TecDAX: Schlägt wieder den DAX und MDAX

Der TecDAX hat im laufenden Hausse-Zyklus seit März 2009 mit einer Performance von ca. 643% eine langfristige, relative Stärke ggü. dem DAX (bisher +262%) und MDAX (bisher +560%) herausgebildet.
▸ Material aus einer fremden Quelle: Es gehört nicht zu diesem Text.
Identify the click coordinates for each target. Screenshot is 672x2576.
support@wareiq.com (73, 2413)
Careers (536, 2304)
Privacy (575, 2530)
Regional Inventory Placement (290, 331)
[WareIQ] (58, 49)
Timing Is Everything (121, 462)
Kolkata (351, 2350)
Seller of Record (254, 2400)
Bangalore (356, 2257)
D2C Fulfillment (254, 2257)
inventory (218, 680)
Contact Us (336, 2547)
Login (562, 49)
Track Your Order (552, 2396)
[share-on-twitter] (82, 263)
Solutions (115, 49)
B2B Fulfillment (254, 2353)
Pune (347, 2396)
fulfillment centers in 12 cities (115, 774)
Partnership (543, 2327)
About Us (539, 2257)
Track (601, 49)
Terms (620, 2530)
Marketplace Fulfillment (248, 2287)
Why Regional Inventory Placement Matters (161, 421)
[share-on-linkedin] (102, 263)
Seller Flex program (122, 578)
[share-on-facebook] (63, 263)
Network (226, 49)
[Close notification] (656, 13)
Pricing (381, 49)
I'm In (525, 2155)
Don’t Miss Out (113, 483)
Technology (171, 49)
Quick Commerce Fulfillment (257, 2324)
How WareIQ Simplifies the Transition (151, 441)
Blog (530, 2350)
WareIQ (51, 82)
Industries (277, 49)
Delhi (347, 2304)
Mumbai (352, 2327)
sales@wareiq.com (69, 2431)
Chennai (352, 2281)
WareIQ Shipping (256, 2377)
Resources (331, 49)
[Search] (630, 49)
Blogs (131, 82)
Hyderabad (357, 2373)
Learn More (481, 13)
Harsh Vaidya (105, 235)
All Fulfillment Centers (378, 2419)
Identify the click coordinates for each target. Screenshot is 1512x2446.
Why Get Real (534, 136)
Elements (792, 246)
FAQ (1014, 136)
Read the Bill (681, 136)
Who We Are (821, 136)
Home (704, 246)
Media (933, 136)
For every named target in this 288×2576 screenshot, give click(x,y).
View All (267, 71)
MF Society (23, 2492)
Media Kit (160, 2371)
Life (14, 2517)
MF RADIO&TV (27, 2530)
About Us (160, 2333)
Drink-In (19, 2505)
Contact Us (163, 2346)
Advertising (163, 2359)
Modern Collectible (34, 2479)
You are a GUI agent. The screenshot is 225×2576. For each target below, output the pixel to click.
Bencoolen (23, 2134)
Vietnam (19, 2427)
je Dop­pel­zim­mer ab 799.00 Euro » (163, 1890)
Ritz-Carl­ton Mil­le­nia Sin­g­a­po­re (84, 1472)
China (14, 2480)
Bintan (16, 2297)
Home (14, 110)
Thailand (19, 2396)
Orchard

Seit der Index-Reform vereinen die vier DAX-Tech-Werte (SAP, Infineon, Dt. Telekom und Wirecard) ungefähr 40% der TecDAX-Zusammensetzung auf sich und sorgen damit für eine höhere Korrelation zum DAX als vor der Reform. Aus technischer Sicht war der TecDAX nach der Zwischenbaisse im vierten Quartal 2018 zunächst schneller als DAX und MDAX wieder in Fahrt gekommen. In der Seitwärtsphase im Sommer wies der TecDAX jedoch eine höhere Volatilität als DAX und MDAX auf und sprang erst im Oktober/November 2019 wieder dynamisch nach oben an. Bei einem Ausbruch über die alten Hausse-Tops (Resistance um 3.050 aus dem September 2018) läge ein neues Investment-Kaufsignal vor. Anschließend sollten mit Blick auf das erste Halbjahr 2020 die gute technische Lage und eine relative Stärke im innerdeutschen Index-Vergleich, Kurssteigerungen in den Bereich 3.300 – 3.400 ermöglichen.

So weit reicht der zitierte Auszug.